Mine's the Reich Trend mixer tap. The switch could possibly be fitted in situ, but I removed mine as there was an obvious point where the tap was pinching the wires. IE the same thing was going to happen again. To dismantle; Unscrew the operating lever from the tap. This will release the small plastic cover from the tap. Unscrew the small philips head screw holding the white plastic thingy  in place. Take out the thingy & the switch will be inside it & free to come out. The wires will disappear down through the tap into the wiring loom below the sink. You'll have to remove the crimps to pull the wires through the tap.

As the Haynes manual states. "Assembly is the reverse of dismantling procedure"

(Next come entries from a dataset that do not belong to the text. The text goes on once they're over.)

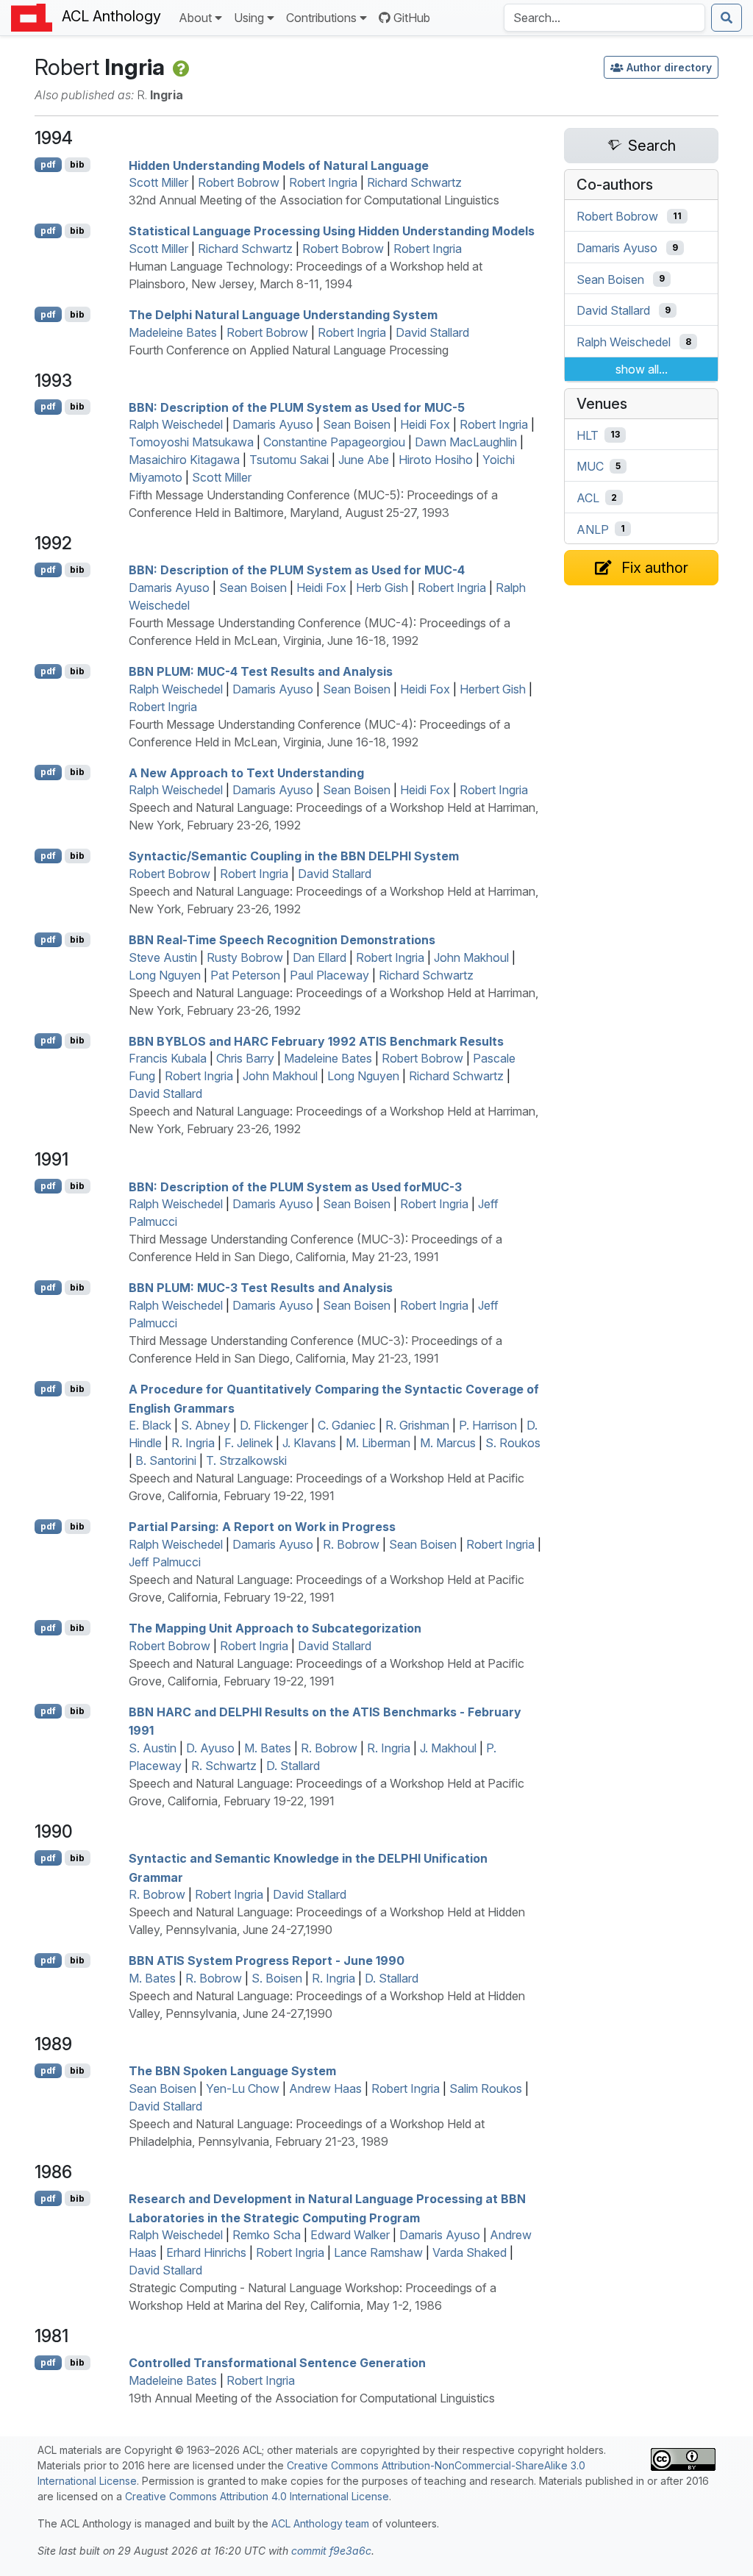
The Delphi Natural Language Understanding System (283, 314)
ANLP (593, 528)
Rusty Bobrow (245, 957)
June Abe (363, 459)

Good luck. It's an easy job & asking £200 quid plus is taking the biscuit IMO.

D.


----------



## Martinlay (Jul 16, 2008)

Grateful thanks Dave for all the very useful info. I shall have a go following your instructions to remove the microswitch tomorrow. Incidentally, the website you linked me to also sells the complete tap for £76, almost half the Brownhills price, so if all else fails......!


----------



## dinger (Jul 30, 2007)

*taps*

can vouch for Leisureshop direct....good service , no need to pay over the odds.


----------



## bid (Sep 19, 2005)

Hi D. Can you tell me which Haynes manual you are referring to please. 

Thanks


----------



## Martinlay (Jul 16, 2008)

Hi bid 
All Haynes Manuals say that!


----------



## Martinlay (Jul 16, 2008)

Eureka! Following Davesport's instructions above, I have discovered the fault to be one of the wires from the microswitch has been cut by the action of the tap, clearly a design fault. So, at absolutely no cost to me (contrary to Brownhill's quote of £200+) the wire can be soldered together and the tap will be as good as new... until the next time anyway, as I'm certain this is going to be a recurring problem.
So once again muchos gracias Davesport!
:lol: :lol: :lol:


----------